Sunday, June 25, 2017

Rough Night (2017)

Rough Night
Rough Night
is a hot, as in sometimes good and funny, mess. Considered by some to be another female-equivalent of The Hangover, Rough Night fits the mold but doesn't break it. While The Hangover, and Bridesmaids, wrote their characters as people first, Rough Night writes them as stereotypical women first, and characters second. Sometimes it works well, but often it doesn't.

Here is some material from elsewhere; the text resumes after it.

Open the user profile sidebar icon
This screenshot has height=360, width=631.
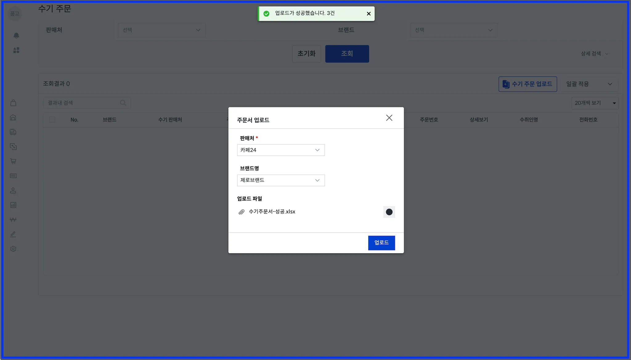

In Rough Night, Jess's (Scarlet Johansson) bachelorette party is derailed because of the accidental death of the stripper that, of course, she did not ask for or want her friends to order. Because of the circumstances of his death, she and her friends Alice (Jillian Bell), Frankie (Ilana Glazer), Blair (Zoe Kravitz), and Pippa (Kate McKinnon) try to cover it up, and plot contrivances make the situation go from bad to worse.

Tonal shifts, personally, are rarely an issue when watching a movie, except this time. This death scene is one of the more jarring ones in a movie because it feels so disconnected from the rest of the film. It's played completely straight by the cast, but attempted humor is sprinkled in over screams and panic. The jokes are good, like one about a much-needed YouTube video on CPR being pre-empted by an ad, but everything else about the scene is saying, "if you laugh now, you're a bad person, and other people in this will look at you in disgust." What may have helped is if the director (Lucia Aniello) had the composer (Dominic Lewis) step in and leave a hint. One thing about the music, the soundtrack is less on the nose than Bad Moms.

As mentioned, the plot is lacking, and some things make no sense, like how Jess's fiancee is unable to contact Jess for part of the film. Does he really not have any of her friends' numbers? However, Rough Night tries to make these issues its strength, relies on its actors instead, and plays on the audience's expectations of new humor in the continuing R-rated comedy revolution. So, moments like a tame bachelor party, where Jess's fiance Peter (co-writer Paul W. Downs) is being consoled by his bros, work really well in the post-Apatow world. Downs, by the way, is one of the standouts on-screen.

The entire cast is great, after a rocky start, but only given so much to work with. McKinnon is a shining example of that. She must have trusted Aniello and Downs when they said, "do that thing you do, and we'll give Pippa something real the audience can hold onto." Pippa is almost exclusively comic-relief and is only as strong as McKinnon's crazy eyes and Australian accent. She's more than a plot device, and McKinnon is having a blast playing her, but that's because she owned the role.

Rough Night is a much-needed film, for the cast, for the genre, for its audience, but its success will only come from the similar movies that surpass it...I'm certain some of them will be better attempts from this group.